Yield Makes 8 servings


  • 1/2 cup olive oil
  • 6 garlic cloves, minced
  • 32 large fresh shrimp, peeled and deveined
  • 1/4 teaspoon kosher salt
  • 1/4 teaspoon freshly ground pepper
  • 4 peaches, halved
  • 2 tablespoons vegetable oil
  • 1/2 watermelon, cut into 8 wedges
  • 2 cups blueberries
  • 1/3 cup chopped fresh cilantro
  • Honey-Balsamic Dressing
  • Garnish: chopped fresh cilantro

How to Make It

  1. Combine olive oil and garlic in a large shallow dish. Add shrimp to dish; toss to coat. Cover, and marinate in refrigerator up to 2 hours; remove shrimp, discarding marinade. Sprinkle shrimp with salt and pepper.

  2. Grill, covered with lid, over medium-high heat (350º to 400º) 2 minutes on each side.

  3. Brush peaches with vegetable oil. Grill, covered with lid, over medium-high heat (350º to 400º) until golden brown.

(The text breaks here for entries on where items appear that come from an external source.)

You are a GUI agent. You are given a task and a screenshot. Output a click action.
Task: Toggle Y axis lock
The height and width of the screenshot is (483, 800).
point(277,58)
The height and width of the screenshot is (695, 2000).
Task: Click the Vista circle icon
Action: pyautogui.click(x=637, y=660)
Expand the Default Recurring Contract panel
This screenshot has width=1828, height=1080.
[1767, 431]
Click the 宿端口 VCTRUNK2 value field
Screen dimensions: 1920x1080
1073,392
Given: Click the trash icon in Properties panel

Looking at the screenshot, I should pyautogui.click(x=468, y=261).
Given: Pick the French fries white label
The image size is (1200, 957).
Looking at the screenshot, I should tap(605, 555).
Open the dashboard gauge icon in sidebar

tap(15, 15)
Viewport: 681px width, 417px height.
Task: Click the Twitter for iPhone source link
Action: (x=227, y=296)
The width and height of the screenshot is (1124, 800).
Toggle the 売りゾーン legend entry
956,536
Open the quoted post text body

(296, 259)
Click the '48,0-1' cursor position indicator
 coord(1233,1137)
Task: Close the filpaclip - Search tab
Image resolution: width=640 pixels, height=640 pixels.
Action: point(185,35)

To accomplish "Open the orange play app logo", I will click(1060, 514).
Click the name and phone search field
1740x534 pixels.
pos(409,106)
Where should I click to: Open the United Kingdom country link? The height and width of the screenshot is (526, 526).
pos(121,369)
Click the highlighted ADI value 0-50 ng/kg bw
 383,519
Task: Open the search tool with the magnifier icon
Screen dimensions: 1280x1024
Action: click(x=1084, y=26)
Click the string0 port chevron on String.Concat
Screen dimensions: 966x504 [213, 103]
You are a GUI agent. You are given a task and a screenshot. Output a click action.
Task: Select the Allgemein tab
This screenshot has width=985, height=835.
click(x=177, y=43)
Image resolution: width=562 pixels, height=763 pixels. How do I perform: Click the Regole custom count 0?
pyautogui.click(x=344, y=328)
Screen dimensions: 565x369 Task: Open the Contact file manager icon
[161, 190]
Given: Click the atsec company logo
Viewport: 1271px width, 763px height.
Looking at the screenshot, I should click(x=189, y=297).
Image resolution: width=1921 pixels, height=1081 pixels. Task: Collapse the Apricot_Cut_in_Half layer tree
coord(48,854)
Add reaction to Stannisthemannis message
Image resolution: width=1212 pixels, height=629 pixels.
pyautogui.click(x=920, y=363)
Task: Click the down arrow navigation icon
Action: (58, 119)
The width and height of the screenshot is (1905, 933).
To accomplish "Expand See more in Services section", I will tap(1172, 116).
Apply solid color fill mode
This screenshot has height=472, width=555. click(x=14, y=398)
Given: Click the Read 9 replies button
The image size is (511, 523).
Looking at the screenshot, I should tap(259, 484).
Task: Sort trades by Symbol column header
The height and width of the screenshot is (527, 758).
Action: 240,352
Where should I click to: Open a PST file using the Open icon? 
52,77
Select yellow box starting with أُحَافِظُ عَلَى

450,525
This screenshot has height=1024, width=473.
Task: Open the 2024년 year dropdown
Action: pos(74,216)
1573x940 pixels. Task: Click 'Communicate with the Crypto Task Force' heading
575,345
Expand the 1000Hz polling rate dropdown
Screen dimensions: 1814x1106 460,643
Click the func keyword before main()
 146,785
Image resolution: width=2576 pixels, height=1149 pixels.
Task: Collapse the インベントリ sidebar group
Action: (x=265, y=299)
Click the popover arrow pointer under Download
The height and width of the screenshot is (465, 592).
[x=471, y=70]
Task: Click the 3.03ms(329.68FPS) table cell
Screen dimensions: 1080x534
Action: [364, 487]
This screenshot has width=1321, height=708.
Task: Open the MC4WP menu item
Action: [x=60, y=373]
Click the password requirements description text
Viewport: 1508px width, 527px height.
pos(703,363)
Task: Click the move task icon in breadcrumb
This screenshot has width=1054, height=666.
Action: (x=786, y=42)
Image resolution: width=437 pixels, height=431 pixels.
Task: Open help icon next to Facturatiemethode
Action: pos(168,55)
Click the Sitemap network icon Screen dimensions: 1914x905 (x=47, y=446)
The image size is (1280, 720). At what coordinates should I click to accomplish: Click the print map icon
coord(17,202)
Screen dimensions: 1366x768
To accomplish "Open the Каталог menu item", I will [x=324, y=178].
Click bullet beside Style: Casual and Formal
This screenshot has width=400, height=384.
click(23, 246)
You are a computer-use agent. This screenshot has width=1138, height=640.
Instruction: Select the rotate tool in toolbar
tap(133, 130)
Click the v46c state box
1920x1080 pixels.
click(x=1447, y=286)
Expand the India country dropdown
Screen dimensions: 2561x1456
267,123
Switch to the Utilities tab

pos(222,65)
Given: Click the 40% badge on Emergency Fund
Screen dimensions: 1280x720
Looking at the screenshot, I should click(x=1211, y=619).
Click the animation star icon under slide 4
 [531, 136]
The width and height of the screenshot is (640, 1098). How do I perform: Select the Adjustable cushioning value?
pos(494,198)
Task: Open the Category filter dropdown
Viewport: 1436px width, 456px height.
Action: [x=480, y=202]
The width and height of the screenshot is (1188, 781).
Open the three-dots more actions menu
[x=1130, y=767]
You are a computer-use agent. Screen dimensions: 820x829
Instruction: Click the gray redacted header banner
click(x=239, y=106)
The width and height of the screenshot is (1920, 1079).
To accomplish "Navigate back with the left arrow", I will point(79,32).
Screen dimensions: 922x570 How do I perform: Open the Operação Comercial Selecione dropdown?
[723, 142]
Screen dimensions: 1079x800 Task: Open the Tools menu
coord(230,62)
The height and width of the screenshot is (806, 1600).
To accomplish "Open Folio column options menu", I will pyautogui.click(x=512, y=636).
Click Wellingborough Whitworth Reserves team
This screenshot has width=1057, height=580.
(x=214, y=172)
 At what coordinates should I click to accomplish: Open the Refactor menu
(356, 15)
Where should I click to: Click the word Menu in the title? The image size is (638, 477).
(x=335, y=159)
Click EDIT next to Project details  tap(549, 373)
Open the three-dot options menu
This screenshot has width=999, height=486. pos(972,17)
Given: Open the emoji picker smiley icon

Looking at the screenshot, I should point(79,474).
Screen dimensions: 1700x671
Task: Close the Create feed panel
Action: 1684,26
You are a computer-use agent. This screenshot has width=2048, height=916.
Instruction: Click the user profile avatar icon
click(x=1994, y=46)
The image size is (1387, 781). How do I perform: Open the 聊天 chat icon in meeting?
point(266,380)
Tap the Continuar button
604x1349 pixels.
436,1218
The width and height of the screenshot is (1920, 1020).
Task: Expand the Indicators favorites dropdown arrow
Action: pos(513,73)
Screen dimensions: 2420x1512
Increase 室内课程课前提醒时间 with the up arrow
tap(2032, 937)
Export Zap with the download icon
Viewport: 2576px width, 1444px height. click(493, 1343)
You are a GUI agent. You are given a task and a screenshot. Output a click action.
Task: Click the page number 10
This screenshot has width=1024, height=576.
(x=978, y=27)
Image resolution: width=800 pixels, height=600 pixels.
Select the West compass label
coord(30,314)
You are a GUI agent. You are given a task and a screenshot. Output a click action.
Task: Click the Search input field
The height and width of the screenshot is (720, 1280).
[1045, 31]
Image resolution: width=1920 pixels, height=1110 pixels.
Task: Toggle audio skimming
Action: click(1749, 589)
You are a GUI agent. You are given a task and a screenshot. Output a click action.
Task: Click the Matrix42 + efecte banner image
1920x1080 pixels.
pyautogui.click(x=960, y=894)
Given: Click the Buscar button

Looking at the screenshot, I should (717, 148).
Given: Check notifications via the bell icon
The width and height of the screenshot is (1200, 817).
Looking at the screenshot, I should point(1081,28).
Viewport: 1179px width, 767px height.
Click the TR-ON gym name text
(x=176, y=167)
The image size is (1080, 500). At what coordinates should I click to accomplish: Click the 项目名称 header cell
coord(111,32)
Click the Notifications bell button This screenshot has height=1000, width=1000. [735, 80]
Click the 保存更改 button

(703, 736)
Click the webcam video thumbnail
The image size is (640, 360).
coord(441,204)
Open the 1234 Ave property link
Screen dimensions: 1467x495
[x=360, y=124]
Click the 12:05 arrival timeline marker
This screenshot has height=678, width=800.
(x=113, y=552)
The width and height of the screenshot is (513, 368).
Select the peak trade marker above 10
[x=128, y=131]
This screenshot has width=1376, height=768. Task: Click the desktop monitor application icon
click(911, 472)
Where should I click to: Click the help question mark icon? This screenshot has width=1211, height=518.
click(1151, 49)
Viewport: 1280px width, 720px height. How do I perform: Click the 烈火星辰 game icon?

Grill watermelon, covered with lid, just until grill marks form. Cut rind from watermelon. Chop watermelon and cut peaches into wedges; place in a large bowl. Add berries and cilantro; toss gently.

  4. Spoon fruit mixture onto serving plates. Top each serving with 4 shrimp, and drizzle with Honey-Balsamic Dressing. Garnish, if desired.